Anna Politkovskaïa, 48 ans, a été assassinée par balle le 7 octobre 2006 à Moscou, dans l'ascenseur de son immeuble. Elle était réputée pour ses grandes enquêtes, publiées dans le journal d'opposition Novaïa Gazeta. Elle y dénonçait sans relâche les violations des droits de l'homme en Tchétchénie, la corruption et les abus du régime de Vladimir Poutine. Boudée par les télévisions étatiques, elle était mieux connue à l'étranger qu'en son propre pays.

Cavale

Depuis près de cinq ans, le Tchétchène Roustam Makhmoudov fuyait la justice. Grâce à un faux passeport russe, il avait réussi à quitter le pays à la fin de 2007. Selon les autorités russes, il aurait passé la majeure partie de son exil à Liège, en Belgique, où se trouve une grande communauté de réfugiés tchétchènes. Las de fuir et sentant son arrestation imminente, il aurait préféré retourner en Tchétchénie pour se livrer à la police mais a été interpellé avant, selon l'avocat de l'un de ses frères.

Frères

Deux des frères de Roustam Makhmoudov ont déjà été jugés pour complicité dans ce meurtre. En février 2009, Ibraguim et Djabraïl ont été innocentés, mais la décision de la Cour a bientôt été annulée.
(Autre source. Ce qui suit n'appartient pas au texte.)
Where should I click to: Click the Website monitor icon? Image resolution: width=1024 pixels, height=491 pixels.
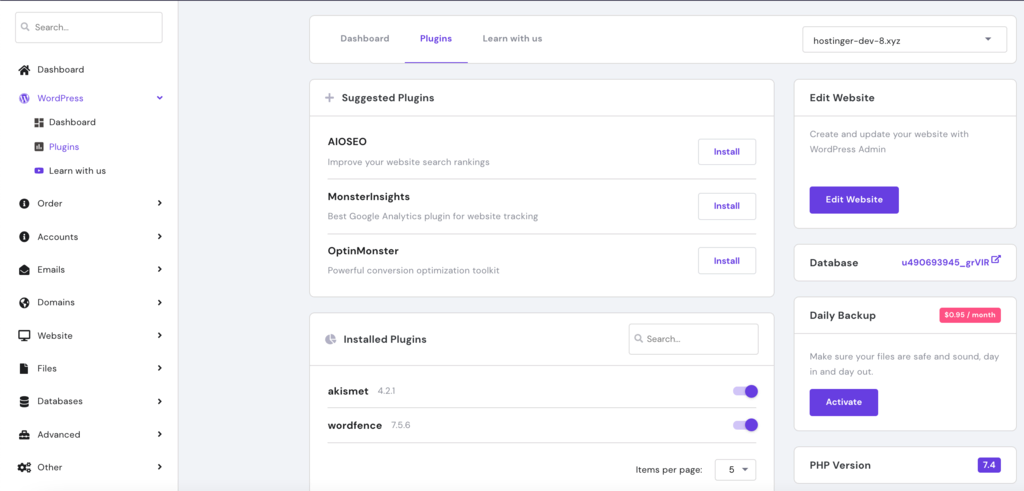click(24, 336)
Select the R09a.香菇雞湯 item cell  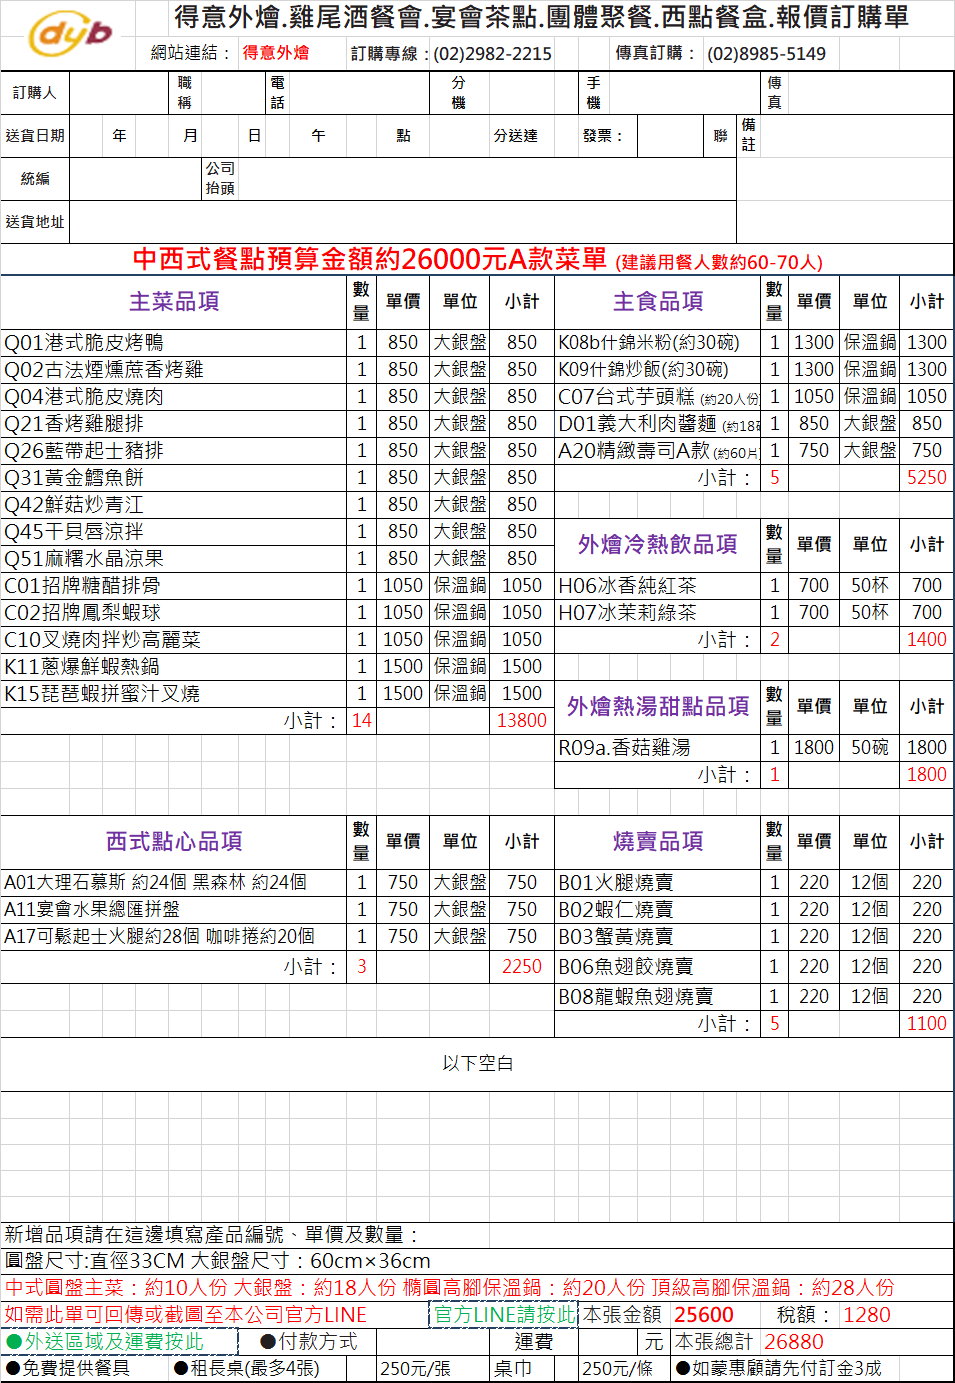pyautogui.click(x=657, y=747)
Ils sont actuellement en liberté, mais toujours soupçonnés. Ils devraient se retrouver sur le banc des accusés avec leur frère Roustam dans l'éventualité d'un nouveau procès.

Commanditaire

«Même si on établit que c'est lui (le tueur), on n'aura toujours pas le nom du commanditaire», a dit hier Ilia Politkovski, le fils d'Anna Politkovskaïa, à l'annonce de l'arrestation de Roustam Makhmoudov. Selon lui, le meurtre aurait pu être commandé par des agents des services de sécurité russes. Le nom du président tchétchène, Ramzan Kadyrov, que la journaliste avait durement critiqué, figure aussi parmi la liste des suspects officieux. En 2008, le Comité d'enquête a toutefois annoncé que le commanditaire était Boris Berezovski, opposant au régime Poutine, en exil à Londres. Une accusation farfelue, selon la famille et les collègues de Politkovskaïa, qui y voient une manoeuvre politique.